Following the downturn of 2015, when Russia’s GDP contracted by 2.8%, 2016 saw a recovery with a 0.2% growth. Manufacturing added 1.3% after a 0.8% drop in 2015, net capital outflow showed a three-fold reduction to USD 19.2 billion, and inflation slowed down from 12.9% to 5.4%.
For 2017, international experts project the Russian economy to expand by 1.2 to 1.5%, compared to the Ministry of Economic Development’s forecast of a 2% growth.
However, stagnation is something Russia cannot afford, given its commitment to catching up with developed economies and securing its place among global leaders. In late 2016, President Vladimir Putin instructed the Government to develop a comprehensive plan through 2025 to help the Russian economy sustainably grow at a pace above the global average. This effectively means GDP adding between 3% and 3.5% a year.
The comprehensive economic development plan was submitted by Prime Minister Dmitry Medvedev to the President in May. The next stage is discussions with the expert community to shape the final document.
The plan includes measures to improve the business climate, boost the performance of major investment projects, ramp up non-commodity exports, develop small and medium-sized businesses, and make government support for various industries more effective.
Also, Vladimir Putin instructed Alexey Kudrin’s Center for Strategic Research to come up with Russia’s new development strategy from 2018 through 2024 and have it presented by May.
The document expects the national GDP to grow by 29%, real disposable income by 25%, and labour productivity by 30% by 2024, with non-commodity exports almost doubling over the period, Alexey Kudrin told TASS.
There are three key priority areas: people, technologies, and public administration. The plan is to increase education spending by 0.8% of the GDP, healthcare by 0.7%, and infrastructure by 0.8% as well. The country’s critical infrastructure is to be 100% digitised.
These measures will become part of Russia’s Development Strategy through 2035, a longer-term action plan. To ensure public involvement in the effort, the Center for Strategic Research set up a dedicated website at russia2035.ru, and the Ministry of Economic Development launched gasu.gov.ru/strategy-2035, a portal where everyone can propose their ideas to advance the country's development and also get updates about the performance of various agencies and institutions.
Russia aims to develop the digital economy, create and roll out the latest technologies, replace imports, and ramp up hi-tech exports.
This is also part of the Scientific and Technological Development Strategy of Russia through 2035, which was signed off in December 2016.
Previously, the Agency for Strategic Initiatives, in pursuance of the President’s instructions, launched the National Technology Initiative (NTI), aimed at making Russia a technological leader by 2035.

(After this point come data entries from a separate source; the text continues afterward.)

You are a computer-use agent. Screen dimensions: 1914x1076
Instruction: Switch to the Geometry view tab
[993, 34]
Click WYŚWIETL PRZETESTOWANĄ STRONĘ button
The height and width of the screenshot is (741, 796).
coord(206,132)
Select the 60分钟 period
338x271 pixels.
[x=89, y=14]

The NTI is expected to identify the new markets and key technologies going forward to match those with a set of measures for development. The markets of the future include smart energy, unmanned aerial and road vehicles and maritime transport, NeuroNet (a hybrid of the human brain and computers), biotechnologies, new medicine, and more. Most of the markets have roadmaps already approved.
The 2017 budget for the NTI’s key projects includes a total of RUB 12.5 billion of disbursements. Over the next three years, financing will reach RUB 28.6 billion.